Big Ears no longer hears the call of the wild

August 14, 2008
Jessica Mullins, Staff Writer/Editor

One day at Fort Cronkite a coyote approached hiker Susan Fletcher. “I was amazed seeing a coyote so habituated and friendly.”

The coyote, named Big Ears, is amiable as a result of human interaction with wildlife – contact wildlife officials strongly oppose. People feeding Big Ears have led her astray from her habits, including hunting, running from cars and avoiding humans. The coyote faces dangers and a possible lethal removal (another term for killing).

Many are waiting in anticipation for the Golden Gate National Recreation Area to make a decision to lethally remove or send Big Ears to a sanctuary. Fletcher is concerned the GGNRA will kill the animal: “I feel so strongly because I go down there all the time and I see this coyote,” the Sausalito resident said. “My vote is to send Big Ears to live in the sanctuary and educate people about coyotes.”

Big Ears visits housing areas, trails and roads. She begs on the roadside and approaches people and cars expecting food. Park visitors often try to take pictures with the animal.

In February the Marin Wild Care Center asked Mary Paglieri, a consultant with the nonprofit Little Blue Society, to de-habituate Big Ears. Paglieri, a behaviorist and human-animal conflict consultant, uses non-aggressive methods to change animal behavior. The young female coyote is not aggressive, Paglieri said, and acts more like a “scaredy cat,” staying at least 10 feet away from people. She said people, including park personnel, maintenance staff and visitors, have fed Big Ears since she was a pup. “She became very dependent on people.” Cars hit and killed the coyote’s two habituated siblings.

The Marin Humane Society and the GGPNRA preliminary behavior-correction efforts of harassing the coyote and shooting her with rubber bullets didn’t work. Instead, Big Ears learned to avoid people in uniforms. Paglieri’s behavior correction initially worked, keeping the coyote out of dangerous areas. But the animal eventually reverted.

Paglieri has monitored Big Ears for more than five months, hoping to prevent injury or human contact. Big Ears can no longer remain at the Headlands, Paglieri said. “Something needs to be done – for them to be thinking about leaving her in the park is completely inhumane. As long as she is visible during the daylight, people will always approach her, feed her and interact with her.” She said eventually someone will be aggressive and Big Ears will bite or scratch, giving the GGNRA the green light to kill her.

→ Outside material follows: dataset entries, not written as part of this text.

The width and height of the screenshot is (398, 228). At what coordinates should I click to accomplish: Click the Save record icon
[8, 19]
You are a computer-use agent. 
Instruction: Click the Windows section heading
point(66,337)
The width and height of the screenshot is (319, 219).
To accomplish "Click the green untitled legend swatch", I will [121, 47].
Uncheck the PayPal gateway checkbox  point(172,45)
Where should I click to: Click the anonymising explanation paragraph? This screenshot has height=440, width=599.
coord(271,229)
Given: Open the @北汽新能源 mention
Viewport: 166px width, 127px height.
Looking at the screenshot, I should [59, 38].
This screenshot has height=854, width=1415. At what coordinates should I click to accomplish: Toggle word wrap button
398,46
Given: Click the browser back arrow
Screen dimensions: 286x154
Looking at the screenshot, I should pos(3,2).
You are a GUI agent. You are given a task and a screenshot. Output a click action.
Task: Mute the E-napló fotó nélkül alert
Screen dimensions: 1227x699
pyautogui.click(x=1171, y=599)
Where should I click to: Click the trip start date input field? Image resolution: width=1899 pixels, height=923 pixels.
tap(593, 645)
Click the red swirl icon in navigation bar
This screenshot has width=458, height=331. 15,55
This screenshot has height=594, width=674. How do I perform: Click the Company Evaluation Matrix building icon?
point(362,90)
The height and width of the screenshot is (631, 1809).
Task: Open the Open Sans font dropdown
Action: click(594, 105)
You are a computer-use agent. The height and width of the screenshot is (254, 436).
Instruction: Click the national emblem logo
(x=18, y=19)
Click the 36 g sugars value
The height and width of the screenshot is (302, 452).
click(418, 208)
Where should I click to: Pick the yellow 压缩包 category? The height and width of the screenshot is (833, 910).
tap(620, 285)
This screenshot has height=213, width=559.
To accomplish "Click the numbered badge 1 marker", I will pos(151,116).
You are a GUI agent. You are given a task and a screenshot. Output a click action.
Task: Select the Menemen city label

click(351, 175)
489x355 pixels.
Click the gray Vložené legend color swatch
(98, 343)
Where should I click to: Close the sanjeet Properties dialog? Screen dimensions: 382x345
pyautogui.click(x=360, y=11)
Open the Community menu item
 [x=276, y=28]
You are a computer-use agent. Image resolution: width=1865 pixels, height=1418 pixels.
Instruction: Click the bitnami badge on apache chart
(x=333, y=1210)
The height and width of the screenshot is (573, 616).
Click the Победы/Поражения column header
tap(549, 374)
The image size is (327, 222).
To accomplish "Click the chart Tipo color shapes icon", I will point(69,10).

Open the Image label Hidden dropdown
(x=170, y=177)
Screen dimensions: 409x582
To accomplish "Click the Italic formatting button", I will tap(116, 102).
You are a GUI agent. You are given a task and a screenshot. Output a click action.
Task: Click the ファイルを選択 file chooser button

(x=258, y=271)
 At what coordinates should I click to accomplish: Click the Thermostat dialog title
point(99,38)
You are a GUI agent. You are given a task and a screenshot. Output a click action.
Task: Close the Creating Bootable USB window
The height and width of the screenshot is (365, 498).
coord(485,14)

The coyote is also in danger of being hit by a car.

Paglieri had Big Ears accepted into a sanctuary in Texas, a natural habitat not open to the public. “Her life circumstances would improve 200 percent – she would never go hungry and never have to beg.” She is waiting to hear if the park agrees with the sanctuary proposal submitted at the end of March. The Little Blue Society will pay for the trapping and the Marin WildCare Center will provide the transportation to fly the coyote to Texas. “It won’t cost the parks anything,” Paglieri said. Big Ears has 6-month-old pups that have begun hunting on their own.

Paglieri said the park has dragged its feet making a decision for Big Ears. Bill Merkle, GGNRA wildlife ecologist, said the parks are not ready to fully debate the options -removing an animal from the park is a difficult decision. “We are going to continue to observe and monitor the situation.”

Merkle said there is hesitation about putting a wild animal in a confined sanctuary setting. Also, he is concerned Big Ears wouldn’t know how to survive somewhere else. “The coyote is so heavily conditioned by people and food, it’s not behaving like a wild animal anymore.”

Merkle said coyotes are an important part of the ecosystem. “Our goal is really to keep these animals wild and keep them on the landscape as part of our ecosystem.” He said the GGNRA worked with staff and trash management to improve chances the coyote could return to a more natural state. “It’s been pretty highly conditioned to seek food from people. There’s a question of whether we’re going to be able to alter that behavior or not.”
Rich Weideman, a GGNRA spokesperson, said the GGNRA wants to find the best solution for all involved. “We want to make sure the animal isn’t hit and we want to make sure the public is protected. It’s a wait-and-see period for us right now. Whatever we do, we want to do what’s right for the animal and right for the park.”

Paglieri said she suspects the parks don’t want to set a precedent, leading to always sending away habituated coyotes. It should be on a case-by-case basis; a sanctuary option is not always available. Similarly, Merkle said the GGNRA doesn’t want to be locked in to the idea that sending coyotes away is the default solution.